-- Start of Selected excerpt --

The sound of Hazell Dean has long been associated with the sound of Hi-NRG, the dance-pop genre in which she scored hits like “Searchin’ (I Gotta Find a Man),” “Whatever I Do (Wherever I Go)” and “Who’s Leaving Who.” But thanks to Cherry Pop, fans can discover another side of Hazell Dean on The Sound of Bacharach and David. This ultra-rare promotional LP, originally issued in 1981, was commercially released for the first time on CD this week in the U.K.; it hits U.S. stores next Tuesday.
The future Hi-NRG queen came to the catalogue of Burt Bacharach and Hal David via writer-producer Paul Curtis, with whom she had worked in the band Union Express and also recorded “I Couldn’t Live Without You for a Day,” his 1976 entry in the Song for Europe competition. (Curtis holds the record as the songwriter with the most songs to make the finals of this contest in which the annual Eurovision song entry for the U.K. is selected.) Curtis’ publishing was administered by Carlin Music, who also controlled the Bacharach/David copyrights. Carlin’s Freddy Bienstock approached Curtis and Dean about recording an album of the duo’s famous songs to be used for placement in radio, television, films and commercials. As Dean recalls in her new liner notes for Cherry Pop’s reissue, “I had to sing the songs very straight, no bending notes, and no ad libs. In other words, I could not make the songs my own or put my unique vocal stamp on them. That was very hard for me.”

-- End of Selected excerpt --
-- Start of Source data --

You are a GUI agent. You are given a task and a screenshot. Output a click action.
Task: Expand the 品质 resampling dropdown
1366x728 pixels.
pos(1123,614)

-- End of Source data --

= Tasks to perform =
1. Please write out the passage of the Hazell Dean article starting at "The sound of Hazell" and ending at "stores next Tuesday.".
2. Answer these questions from the Hazell Dean article:
(a) In what year was the promotional LP first issued?
(b) Which company administered Paul Curtis's publishing?
(c) In which band had Dean worked with Curtis?
3. Carry the Hazell Dean article forward, beginning after its final sentence.

= Solved tasks =
1.
The sound of Hazell Dean has long been associated with the sound of Hi-NRG, the dance-pop genre in which she scored hits like “Searchin’ (I Gotta Find a Man),” “Whatever I Do (Wherever I Go)” and “Who’s Leaving Who.” But thanks to Cherry Pop, fans can discover another side of Hazell Dean on The Sound of Bacharach and David. This ultra-rare promotional LP, originally issued in 1981, was commercially released for the first time on CD this week in the U.K.; it hits U.S. stores next Tuesday.

2.
(a) 1981
(b) Carlin Music
(c) Union Express

3.
Despite the challenges of recording such a project, The Sound of Bacharach and David has become a prized item among Hazell Dean’s fans over the years. Her straightforward delivery well-served the familiar Bacharach and David compositions such as “What the World Needs Now is Love,” “Walk on By,” “(There’s) Always Something There to Remind Me” and “Close to You.” (The closest thing to a “deep cut” from the B&D catalogue is “To Wait for Love,” which had previously been recorded by Tony Orlando, Tom Jones, Jackie DeShannon and Herb Alpert, among others.) Producer/background vocalist Curtis surrounded her pristine and versatile voice with a variety of mostly stripped-down settings that sometimes echoed the original arrangements and other times updated them. Dean today recalls The Carpenters’ vocal style as an influence on the backing vocals which she and Curtis performed themselves, and indeed, the arrangement here of “Close to You” adopts the hallmarks of Richard Carpenter’s famous chart. Though the LP was first released in 1981, Dean notes that the album “brings back so many memories of the ’70s,” an accurate assessment of its style.
The Sound of Bacharach and David is a most welcome addition to Cherry Pop’s series of Hazell Dean reissues, following expanded editions of such albums as Always and Heart First. Dean’s sleevenote accompanies numerous rare photographs in the CD’s booklet as well as images of the original album. Andy Pearce has remastered from the original vinyl, as the master tapes for this project are long lost.
After the jump: Cherry Pop returns to the catalogue of The Weather Girls!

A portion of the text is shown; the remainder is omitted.